Je décale quelque peu la rédaction de mon (ou mes) article(s) sur la MGEN pour poser une petite question sur la durée du doctorat.

 

Les collègues des SHS s'époumonent depuis la parution d'un nouveau projet d'arrêté sur le "doctorat en 3 ans, vite fait mal fait" (en semblant ignorer que la durée de 3 ans est déjà inscrite dans la réforme LMD de 2002, mais aussi dans l'arrêté de 2006, et en fait, comme le souligne D. Monniaux, depuis même bien plus longtemps que ça; le nouveau projet d'arrêté ne faisant que limiter les possibilités de dérogation).

 

Je vais faire bref, même s'il serait intéressant de creuser. 

 

Il y a environ 2/3 des doctorants SHS qui ne sont pas financés pour leur thèse (ce qui représente donc environ 14000 doctorants sur 22000).

Sur ce nombre, une large part (la moitié?) est enseignant du secondaire, le plus souvent à temps plein (les décharges pour la réalisation d'une thèse, sont, de ce qu'on m'a dit, rares). L'autre partie vit, j'imagine majoritairement, de vacations, d'un ou deux postes d'ATER (en bénéficiant de petits arrangements des établissements, je pense), d'aides familiales, ou de petits boulots divers pendant la durée de la thèse, qui est en moyenne dans ces disciplines de 5,5 ans pour ceux qui finissent (le taux d'abandon très élevé, autour de 30 à 40% - hélas je ne trouve pas le rapport AERES évoqué dans le lien, j'aurais bien vérifié les chiffres mais l'ordre de grandeur doit être ok).

Donc, la grande majorité des doctorants SHS effectue, de fait, une "thèse à temps partiel", puisqu'ils exercent une autre activité rémunératrice (censée être à temps plein dans le cas des enseignants du secondaire, par exemple).

## Tâches
A – Dans le texte sur la durée du doctorat, de quoi vivent les doctorants SHS non financés qui ne sont pas enseignants du secondaire ? Citez tout ce qui est mentionné.
B – Prolongez le texte sur la durée du doctorat après sa dernière phrase.

## Données
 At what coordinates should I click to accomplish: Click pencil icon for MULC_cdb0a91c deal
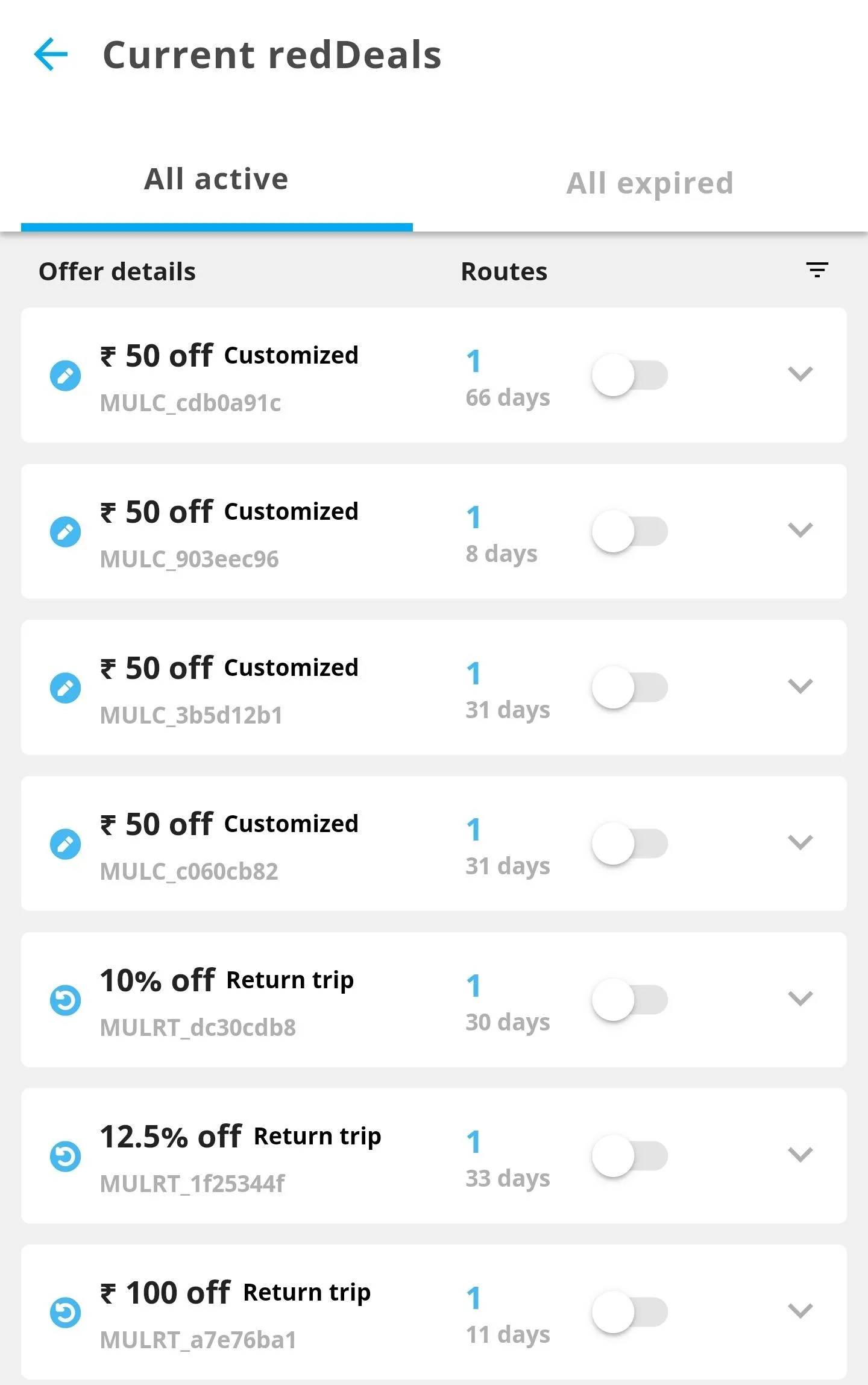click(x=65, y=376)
--
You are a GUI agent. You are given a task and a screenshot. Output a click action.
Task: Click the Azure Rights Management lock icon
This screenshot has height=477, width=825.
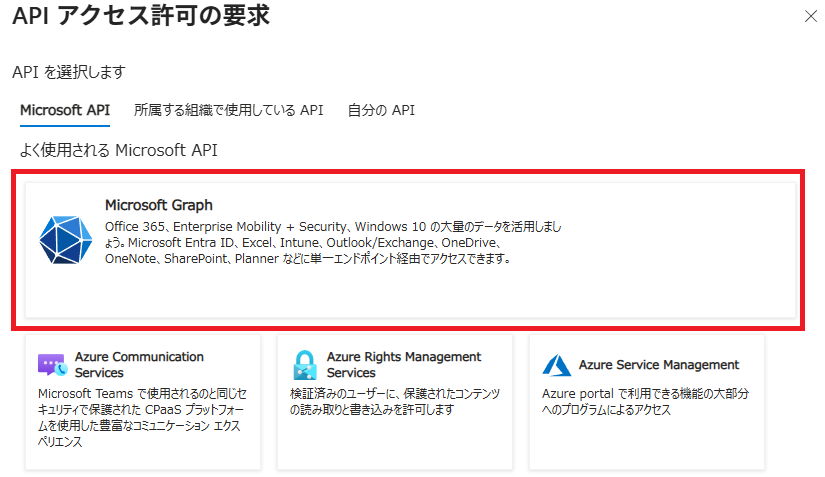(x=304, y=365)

## Réponses
A –
- des vacations
- un ou deux postes d'ATER
- des aides familiales
- de petits boulots divers

B –
Ceci posé, ma question est donc toute bête: comment peut-on affirmer qu'une thèse en 3 ans est impossible et que la qualité s'en ressentirait, alors que si je compare, pour faire simple, un temps plein pendant 3 ans (35h/semaine x 45 semaines/an x 3 ans = 4725h, exemple d'un doctorant pas vraiment furieux) à un temps partiel de 6 ans (15h/semaine - déjà pas mal si on est aux 35h sur un autre job par ailleurs- x52 - je suis sympa, j'imagine que le thésard non financé ne prend jamais de vacances- x 6 = 4680h), je trouve, en étant généreux, que les deux sont équivalents?

 

Point annexe: le doctorant financé sur contrat doctoral qui a fait une thèse en 5 ans (contrat doctoral temps plein + 2 ATER disons) a, a priori, pu faire largement plus que son collègue non financé sur toute la durée dans le même laps de temps. Bref, si la durée est "homogène", le contenu ne l'est probablement pas plus que dans les sciences dures et l'argument du "contenu" ne tient pas vraiment non plus.

 

Bref, mon avis, c'est plutôt que les "us et coutumes" sont durs à changer, et que beaucoup, chez les vieux de ces disciplines, ne semblent pas s'être remis de la disparition de la thèse d'Etat il y a une trentaine d'années, tandis que les jeunes perpétuent ce fonctionnement par habitude.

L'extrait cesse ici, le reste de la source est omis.